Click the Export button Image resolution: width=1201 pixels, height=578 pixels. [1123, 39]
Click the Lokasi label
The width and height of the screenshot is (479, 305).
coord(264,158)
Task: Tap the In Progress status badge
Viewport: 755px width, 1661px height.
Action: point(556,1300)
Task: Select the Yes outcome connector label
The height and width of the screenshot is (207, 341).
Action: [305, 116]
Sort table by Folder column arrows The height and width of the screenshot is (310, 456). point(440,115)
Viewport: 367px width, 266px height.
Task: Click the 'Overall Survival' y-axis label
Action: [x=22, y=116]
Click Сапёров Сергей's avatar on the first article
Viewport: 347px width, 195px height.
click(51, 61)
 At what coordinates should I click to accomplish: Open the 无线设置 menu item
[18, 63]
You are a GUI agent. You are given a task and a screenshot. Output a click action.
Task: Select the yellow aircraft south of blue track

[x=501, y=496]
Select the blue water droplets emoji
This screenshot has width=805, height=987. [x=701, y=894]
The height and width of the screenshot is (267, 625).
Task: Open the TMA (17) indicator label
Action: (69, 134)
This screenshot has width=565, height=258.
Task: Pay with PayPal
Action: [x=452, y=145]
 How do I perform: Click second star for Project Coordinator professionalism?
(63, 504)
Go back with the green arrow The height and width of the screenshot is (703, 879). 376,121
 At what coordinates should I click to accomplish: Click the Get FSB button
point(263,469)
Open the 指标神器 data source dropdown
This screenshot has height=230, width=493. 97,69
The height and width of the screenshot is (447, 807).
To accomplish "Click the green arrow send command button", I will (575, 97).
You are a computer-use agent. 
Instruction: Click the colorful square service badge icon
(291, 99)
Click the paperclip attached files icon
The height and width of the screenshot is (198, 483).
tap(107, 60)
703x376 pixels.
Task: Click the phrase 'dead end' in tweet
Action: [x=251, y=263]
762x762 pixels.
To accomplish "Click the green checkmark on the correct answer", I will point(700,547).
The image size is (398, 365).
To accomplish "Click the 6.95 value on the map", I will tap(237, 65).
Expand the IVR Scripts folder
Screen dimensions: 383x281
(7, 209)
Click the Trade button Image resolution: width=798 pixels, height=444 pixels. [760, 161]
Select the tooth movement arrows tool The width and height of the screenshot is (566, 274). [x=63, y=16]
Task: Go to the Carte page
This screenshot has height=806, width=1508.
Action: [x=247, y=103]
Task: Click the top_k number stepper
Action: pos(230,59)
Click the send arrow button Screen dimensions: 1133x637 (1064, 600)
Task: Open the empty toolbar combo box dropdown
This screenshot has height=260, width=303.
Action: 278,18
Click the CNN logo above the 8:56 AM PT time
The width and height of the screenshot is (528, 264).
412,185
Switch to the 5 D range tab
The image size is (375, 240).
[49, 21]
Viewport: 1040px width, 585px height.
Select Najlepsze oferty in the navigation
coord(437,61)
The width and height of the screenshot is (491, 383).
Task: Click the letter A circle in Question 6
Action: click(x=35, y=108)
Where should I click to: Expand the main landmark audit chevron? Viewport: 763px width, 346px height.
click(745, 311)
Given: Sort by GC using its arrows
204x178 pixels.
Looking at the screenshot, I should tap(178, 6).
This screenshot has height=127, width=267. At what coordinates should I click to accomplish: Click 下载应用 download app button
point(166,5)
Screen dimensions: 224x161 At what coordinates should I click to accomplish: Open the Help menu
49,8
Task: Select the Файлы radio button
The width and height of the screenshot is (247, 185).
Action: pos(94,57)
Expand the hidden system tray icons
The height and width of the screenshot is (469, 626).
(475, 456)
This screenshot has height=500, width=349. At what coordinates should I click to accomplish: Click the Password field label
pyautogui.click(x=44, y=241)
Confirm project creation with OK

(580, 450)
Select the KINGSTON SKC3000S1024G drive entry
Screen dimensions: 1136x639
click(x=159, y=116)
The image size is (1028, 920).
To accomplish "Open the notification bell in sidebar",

_TASK ITEM_
Would you copy all lines in the records where the string "agent" appears?

_ANSWER TO THIS TASK_
You are a GUI agent. You are given a task and a screenshot. Output a click action.
You are a computer-use agent. 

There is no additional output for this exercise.